Nihilistic Optimism on Trampolines
It’s a slow day at the Trampoline World store. An unlikely competition is suggested to wake up the bored, disaffected, fractious and listless staff: everyone is to write a ‘ghost story’. Such is the premise – or set-up – of Kasey Barrett’s ingenious, insightful, but sometimes contrived play.
Some staff are not interested in the ghost story idea; for others, it’s quite beyond them. But one, Mary (Gabrielle Ward), seizes on the idea – and for the rest of the play she’s at work: she scribbles in a scrappy notebook, revising, discarding. At times she’s inspired, at others despairing... and quoting – or is it channelling? – Mary Shelley’s novel Frankenstein or from Mary Shelley’s personal journals – even while being harassed – sometimes physically - or just interrupted by other employees jealous Percy (Bek Schilling), Byron (Eleanor Golding), muscular Claire (Sophie Graham Jones) or John (Zoë Wakelin).

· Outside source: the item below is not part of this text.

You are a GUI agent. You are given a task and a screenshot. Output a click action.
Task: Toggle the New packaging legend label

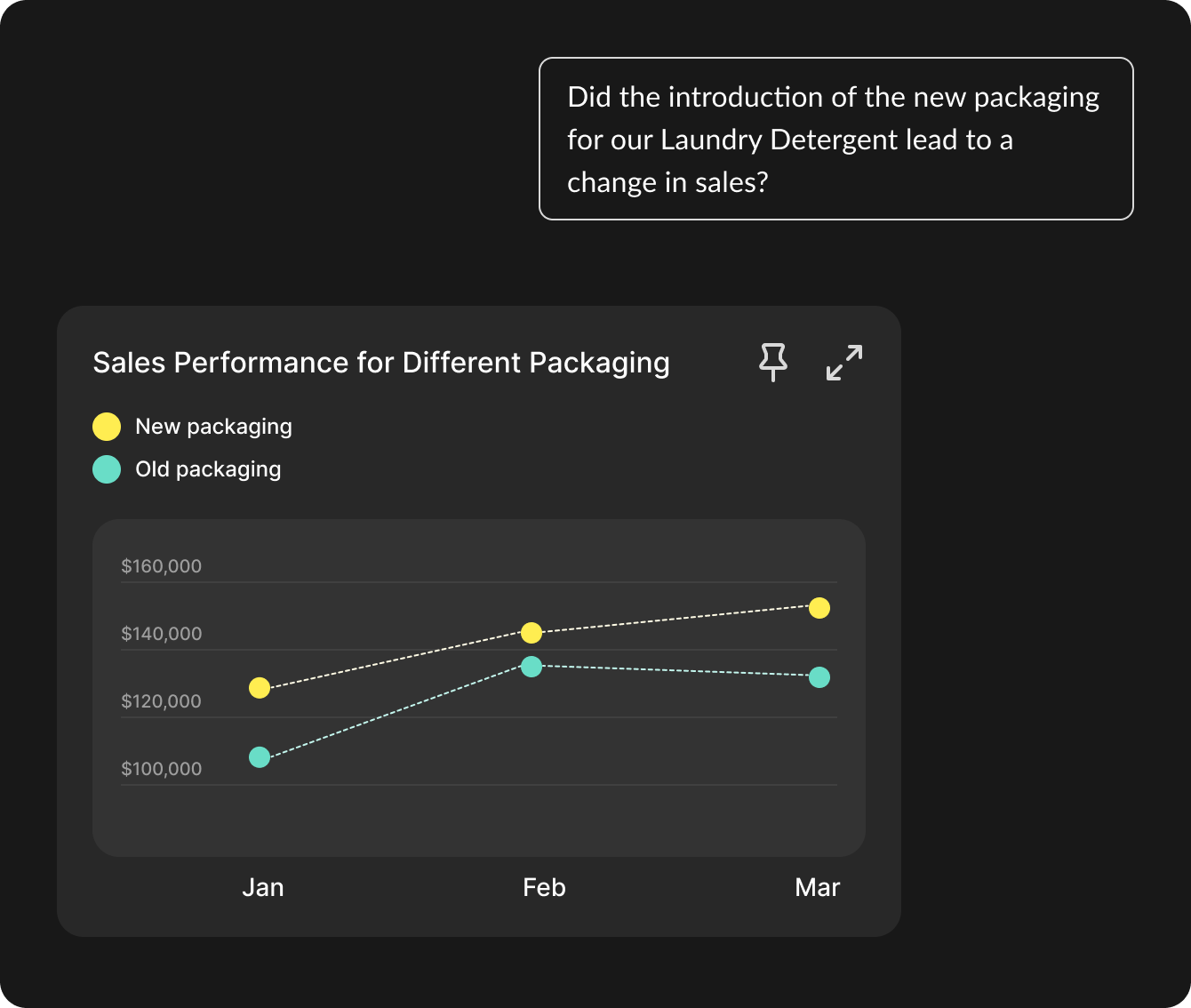[x=213, y=427]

We might twig from the names that playwright Barratt is suggesting a parallel world to the Trampoline World store – that of the 1816 storm-battered and driven indoors Geneva conclave of Mary Shelley, Percy Bysshe Shelley, Lord Byron, his lover Claire Clairmont, and his doctor John Polidori. Barratt is fascinated by these historical figures, especially Mary Shelley. The world of 1816, she says, chimes with our present – a chaotic and uncertain world, in which there is an on-going battle between nihilism and optimism. Hence her title.
Most interesting and intriguing of all is where Barratt takes this. She believes that Frankenstein is ‘an exploration of [Mary Shelley’s] fears and anxieties’. Most readers of the famous novel might say that it is about rather more than that, but it’s Barratt’s premise, she puts it on stage and makes it work. The monster – here called the ‘Creature’ (Jett Chudleigh) - emerges as a manifestation not of scientific experiment but of Mary Shelley’s powerful inner emotions. These, not finding an outlet or acceptance, can spiral into despair and violence.
Barratt (also the director) leads us to anticipate a dangerous and destructive Creature, but when Chudleigh’s Creature appears full figure, she (It?) is a sweet-faced attractive figure that charms and wins our hearts in her initially clumsy attempts to stand upright and walk. If she represents Shelley’s inner emotions, they are open, curious and hopeful. But the Creature finds a world that is not so welcoming... The interactions between the Creature and Mary (both in the present and in1816) are the most powerful and touching elements of this story, strengthened by Gabrielle Ward’s lovely reading of Shelley’s own texts with their clear and so articulate difference from the language of the present.
While on one level the characters continue to be naturalistic customer service employees with petty or banal feuds and jealousies, on another level they reflect and represent the rivalries and competitive behaviour of the 1816 historical figures, whom Barratt invites us to see with a ‘new lens’. Most salient is Percy’s near assaults on Mary as she tries to write – interesting in that historical Percy commandeered historical Mary’s manuscript to ‘improve’ her prose...
To one side of the stage is the band – Jackson Cross, guitar; Darby Ferguson, bass; and Nicholas Costa, drums – who provide bursts of rock music and comic sound effects, but they are also, just to weave them into the fabric of things, Trampoline World’s stroppy maintenance crew.
Where Nihilistic Optimists on Trampolines gets in its own way, however, is the arbitrary jamming together of ideas that don’t mesh or illuminate. The store’s boss suggesting a ghost story competition sets up the action, but the contrivance creaks. While the past/present parallels mostly work dramatically – if we know the backstory – the connections are rather stretched and can feel forced. The chorus line dance numbers are fun, but the relevance is elusive.

Crucially, why trampolines? Because, says Barratt, ‘what if [her] characters were so bored they started bouncing off the walls.’ A tenuous and distracting connection. In fact, the trampolines are there, but play very little part in the action. ‘Trampoline World’ could be almost any workplace as far as I could see.
The play was developed through Theatre Works ‘Fresh Works’ program and with the production Barratt has some brilliant collaborators – Elyssa Barratt as co-choreographer, Josh McNeil for set and costumes, Sophia Jargovic and John Sharp for sound and competition, and there is Tom Vulcan’s always fine lighting. But she also has had top class dramaturgs, Rosa Ablett-Johnstone and the inimitable Belle Hansen. But I guess that even they could not mess with the arbitrary premise or the trampolines.

Nihilistic Optimists on Trampolines is Barratt’s first full length play, and it is bursting with her talent, ideas, emotion and a willingness to confront complex issues – even if that confrontation doesn’t quite come off all the way through – when the ‘concept’ overtakes dramatic sense. But I look forward to whatever Barratt does next.